Geography also works in Spain’s favor. The Iberian Peninsula occupies an increasingly strategic position on new industrial and energy routes: connections to the Atlantic, access to the Mediterranean, proximity to North Africa, and growing logistics capabilities in ports like Valencia, Barcelona, and Algeciras. If Europe’s industrial center of gravity starts shifting toward regions with cheaper energy and better maritime access, Spain automatically gains relevance.
The industry is already moving in that direction
Today, CATL, the Chinese battery giant, is aggressively expanding its European footprint. SAIC Motor, owner of the MG brand, is negotiating to build a new factory in Galicia, with the Xunta offering the Plisan industrial park, although Ferrol has also been cited as a potential location. Stellantis has signed agreements with Leapmotor to produce Chinese electric vehicles for the European market: the brand will produce the B10 in Zaragoza starting this year and could manufacture an electric model in Villaverde from the first half of 2028. Renault has publicly insisted that the major challenge today is no longer luxury, but affordable electric cars.
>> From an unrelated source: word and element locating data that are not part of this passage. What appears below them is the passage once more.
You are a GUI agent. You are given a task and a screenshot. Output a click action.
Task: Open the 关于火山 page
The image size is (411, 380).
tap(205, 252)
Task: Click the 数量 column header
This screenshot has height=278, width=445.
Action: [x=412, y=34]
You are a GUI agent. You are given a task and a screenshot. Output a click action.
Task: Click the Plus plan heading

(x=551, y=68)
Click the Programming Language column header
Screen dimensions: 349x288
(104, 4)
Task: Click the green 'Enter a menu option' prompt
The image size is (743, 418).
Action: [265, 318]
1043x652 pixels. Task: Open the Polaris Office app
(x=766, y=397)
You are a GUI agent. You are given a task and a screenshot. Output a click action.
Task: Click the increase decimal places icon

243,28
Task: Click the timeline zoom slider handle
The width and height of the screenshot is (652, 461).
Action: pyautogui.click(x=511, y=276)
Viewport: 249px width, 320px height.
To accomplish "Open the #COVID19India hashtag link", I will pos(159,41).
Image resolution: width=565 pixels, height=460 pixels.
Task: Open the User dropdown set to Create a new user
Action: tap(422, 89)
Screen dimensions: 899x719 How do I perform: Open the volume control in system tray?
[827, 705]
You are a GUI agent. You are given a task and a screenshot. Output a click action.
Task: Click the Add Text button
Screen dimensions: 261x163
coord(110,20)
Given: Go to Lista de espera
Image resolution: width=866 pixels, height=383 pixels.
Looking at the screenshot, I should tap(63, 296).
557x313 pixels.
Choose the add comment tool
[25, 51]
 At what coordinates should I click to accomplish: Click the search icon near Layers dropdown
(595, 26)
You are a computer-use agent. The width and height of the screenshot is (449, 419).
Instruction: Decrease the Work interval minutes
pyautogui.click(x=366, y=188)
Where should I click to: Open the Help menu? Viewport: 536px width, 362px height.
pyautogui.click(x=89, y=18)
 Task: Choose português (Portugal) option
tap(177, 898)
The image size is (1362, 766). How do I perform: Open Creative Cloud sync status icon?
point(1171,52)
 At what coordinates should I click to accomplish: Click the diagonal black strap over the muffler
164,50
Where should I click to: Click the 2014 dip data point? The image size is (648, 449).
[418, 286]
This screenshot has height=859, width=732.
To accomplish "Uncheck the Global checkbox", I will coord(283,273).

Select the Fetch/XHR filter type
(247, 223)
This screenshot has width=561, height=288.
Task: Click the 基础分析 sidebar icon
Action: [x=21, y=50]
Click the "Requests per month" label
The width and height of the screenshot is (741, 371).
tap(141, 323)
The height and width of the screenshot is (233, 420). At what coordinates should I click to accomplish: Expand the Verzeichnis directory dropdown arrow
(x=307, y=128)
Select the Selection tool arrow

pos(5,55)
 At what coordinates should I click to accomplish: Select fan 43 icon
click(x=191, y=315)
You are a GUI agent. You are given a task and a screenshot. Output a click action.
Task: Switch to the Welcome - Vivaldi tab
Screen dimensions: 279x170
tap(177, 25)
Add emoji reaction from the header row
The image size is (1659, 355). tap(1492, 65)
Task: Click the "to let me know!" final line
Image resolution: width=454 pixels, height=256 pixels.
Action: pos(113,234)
All these moves point to the same conclusion: Europe’s automotive future will likely feature more Chinese technology, more joint ventures, and many more hybrid production chains than Brussels imagined a few years ago.
“There’s no need to invent an industry from scratch, because Spain already has large facilities utilized by Volkswagen, Seat, Ford, Renault, and Stellantis”
And Spain could become one of the main beneficiaries of that transformation. In addition, the country has an asset that Brussels often underestimates: an already solid automotive industrial culture. There’s no need to create an industry from nothing, because Spain already hosts large facilities used by Volkswagen, Seat, Ford, Renault, and Stellantis, along with supplier networks, skilled labor, and entire regions organized around the automobile. What will need to change is the strategic context surrounding those existing assets.
In the old European industrial model, Spain occupied a subordinate role within an architecture centered on Germany. In the new electric framework, cheap energy and industrial flexibility carry more weight, which is reshaping power dynamics within Europe.
The path is not guaranteed
While acknowledging its strengths, Spain still faces notable weaknesses, including insufficient energy interconnections with Europe, bureaucratic sluggishness, regulatory fragmentation, and external technological dependence. Moreover, the relationship with China could become politically delicate if Brussels chooses to tighten the screws and adopt positions divergent from those of Madrid.
And there’s another risk: Europe could end up assembling Chinese technology without building its own capabilities. That debate is already moving through European institutions. Some argue that the EU could repeat mistakes similar to those made with Russian gas or Asian solar panels. Others contend that rejecting industrial alliances with China would merely accelerate European deindustrialization.
“There’s no need to reinvent the wheel” The next big automotive hub for Europe might emerge not from the continent’s old industrial core but from the South
The electric car will likely serve as the first major laboratory for this contradiction. Because the central question seems no longer whether Chinese investment will arrive in Europe, but where it will land. In that contest, Spain appears to be improving its position, thanks to the factors listed above: inexpensive energy, existing automotive infrastructure, strategic ports, renewable capacity, and so on.
In the past, Europe’s automotive hierarchy seemed anchored to Germany, but the shift to electric is beginning to redraw that map. In any case, Europe’s next major hub could emerge not from the continent’s traditional industrial heartland but from the South, powered by solar energy, Chinese capital, and a global reorganization that Europe is still trying to understand.